Chapter 2: Introduction to Causal Effect over Time

draft

1 Time-Indexed ITE and ATE

In chapter one, I introduced Rubin's Potential Outcomes Framework, which is a general framework for causal inference (Rubin & Holland, 1986). The core of causal effect is based on the difference between two potential outcomes $Y_i(1)$ and $Y_i(0)$ , e.g., $ITE_i=Y_i(1)-Y_i(0)$ , which is essentially a unit-treatment structure with no explicit constraints on time.
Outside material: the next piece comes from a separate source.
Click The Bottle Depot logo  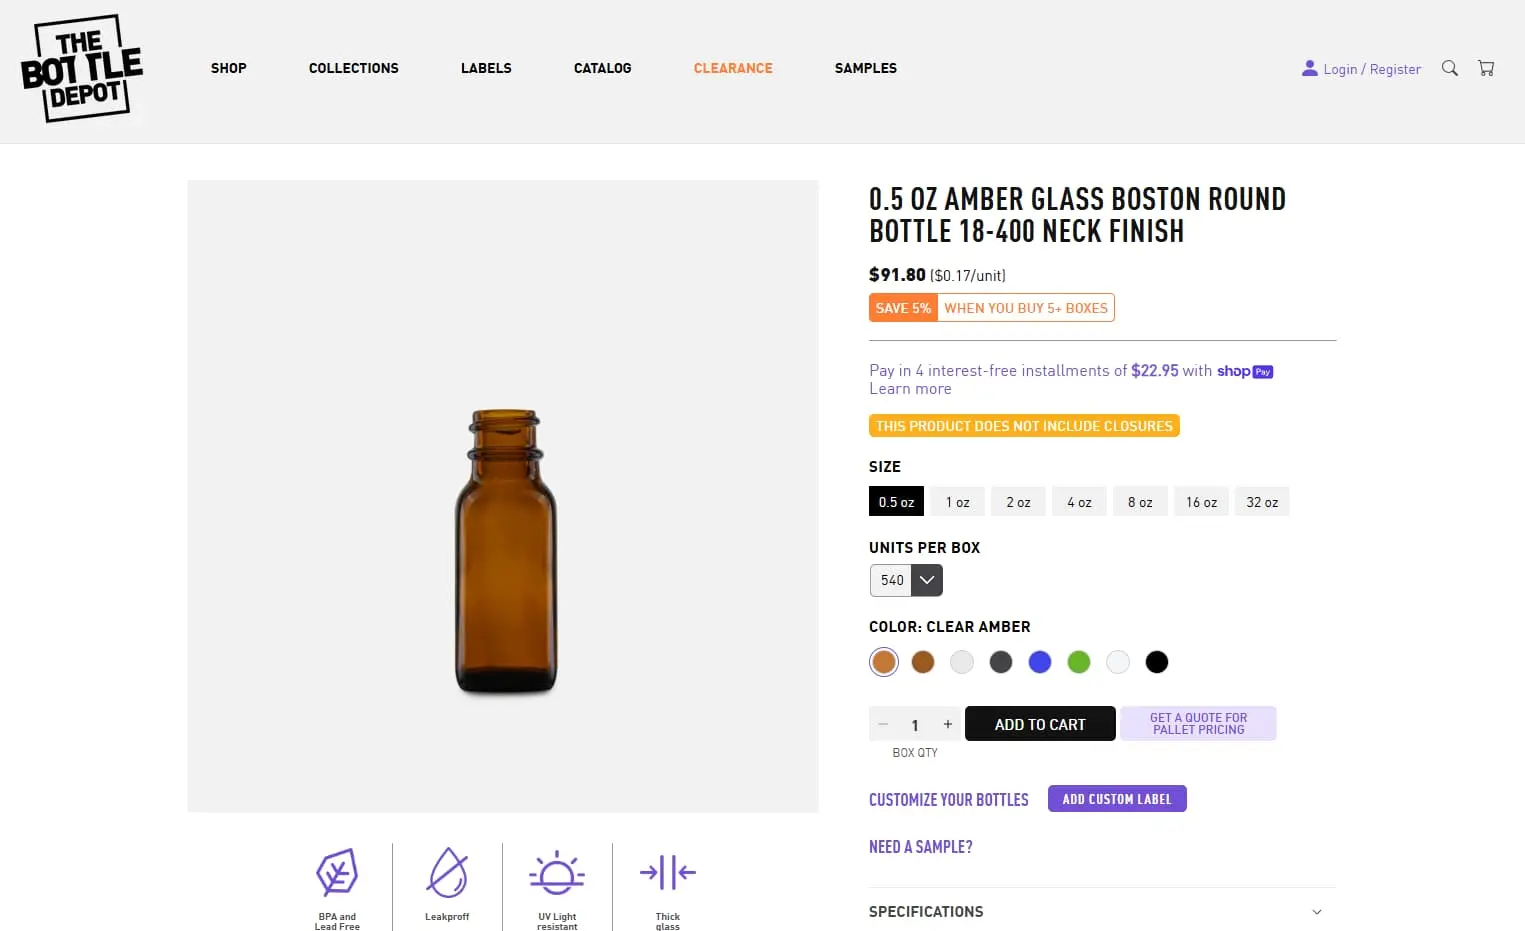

This framework itself does not depend on the specific data structure, but in practice it is often applied to cross-sectional data, e.g., the treatment state is fixed in time and the outcome is only observed at a certain point in time.

Now I try to clarify the difference between definition and estimation of individual treatment effect. Causal effects are defined via counterfactuals and estimation strategies approximate them using oberved outcomes under assumptions (Holland, 1986; Angrist & Pishcke, 2009; Imbens & Rubin, 2015).
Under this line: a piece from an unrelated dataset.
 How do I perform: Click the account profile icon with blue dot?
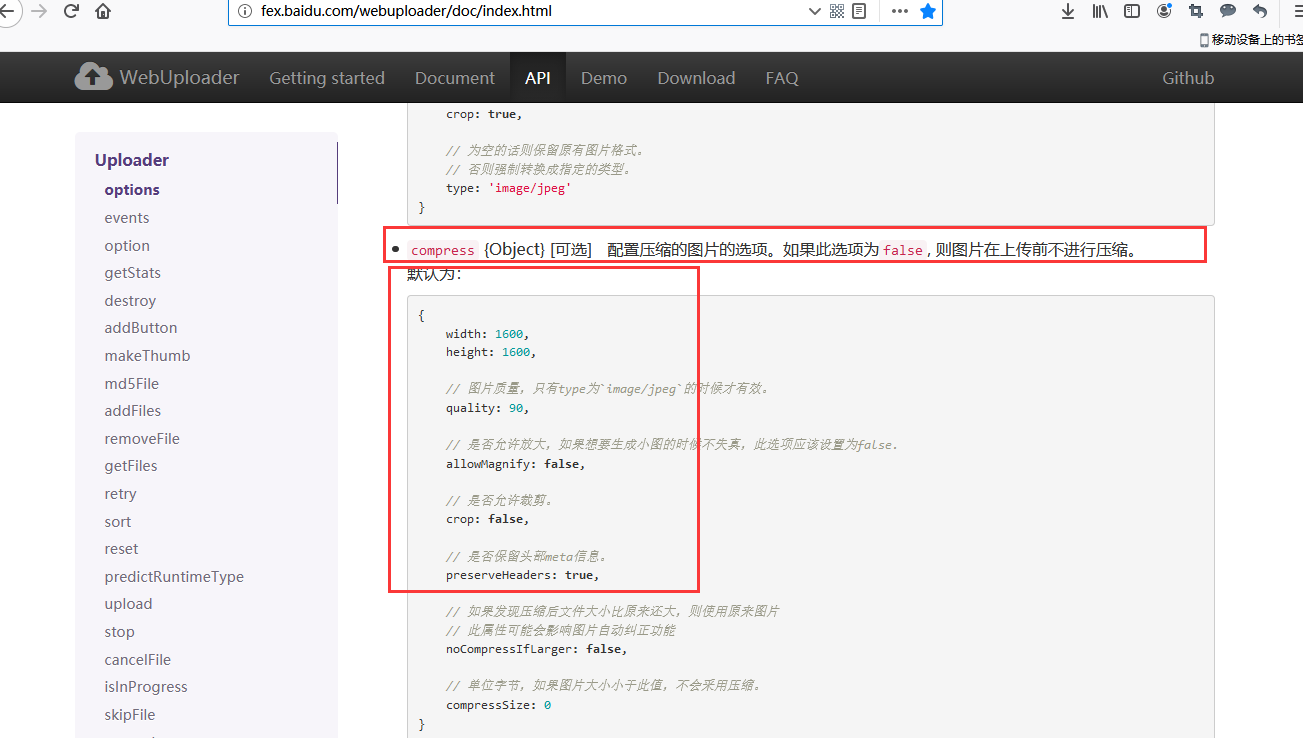tap(1163, 13)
When $ITE_i=Y_i(1)-Y_i(0)$ is extended to data with a time structure, the expression form should be

ITE_{i} = ITE_{i,t_1} = Y_{i,t_1}(1) - Y_{i,t_1}(0)

In this form, the time index $t_1$ does not merely refer to the observed time points in the data, but should be understood as "the theoretical event time at which treatment occurs".

To connect the theoretical potential outcomes model to empirical data, we define the observed outcome as:

Y_{i, t_1}^{\text{obs}} = D_{i,t_1} \cdot Y_{i,t_1}(1) + (1 - D_{i,t_1}) \cdot Y_{i,t_1}(0)

Similarly, the time-specific ATE are defined as:

ATE_{t_1}= \mathbb{E}[Y_{i,t_1}(1) - Y_{i,t_1}(0)] = \mathbb{E}[Y_{i,t_1}(1)] - \mathbb{E}[Y_{i,t_1}(0)]

2 Estimation of Time-Specific ITE and ATE Using Observed Outcomes

As individual treatment effect $ITE_i=Y_i(1)-Y_i(0)$ is unobservable, we use a reference individual's observed outcomes instead of unobervable outcome of targeted individual, e.g., $\widehat{ITE}_{i}=Y_i(1)-Y_j(0)$ or $\widehat{ITE}_{i}=Y_j(1)-Y_i(0)$ . Yet this substitution presumes that individuals $i$ and $j$ are comparable in all relevant respects, an assumption that is rarely tenable in practice. The potential outcome estimation is thus vulnerable to systematic error arising from unobserved heterogeneity. While panel data structures provide a powerful tool for identifying individual causal effects: by tracking changes in the same unit at different points in time, we can approximate its counterfactual state under certain conditions, which brings us closer to identifying ITE.

In this chapter, we will no longer repeat the general logic in cross-sectional analysis, but focus on the time-indexed panel data structure. The feature of this section, I think, is that I distinguished between ITE estimators and ATE estimators instead of merely based on the classical distinction, e.g., within group estimators, between group estimators and DID estimators.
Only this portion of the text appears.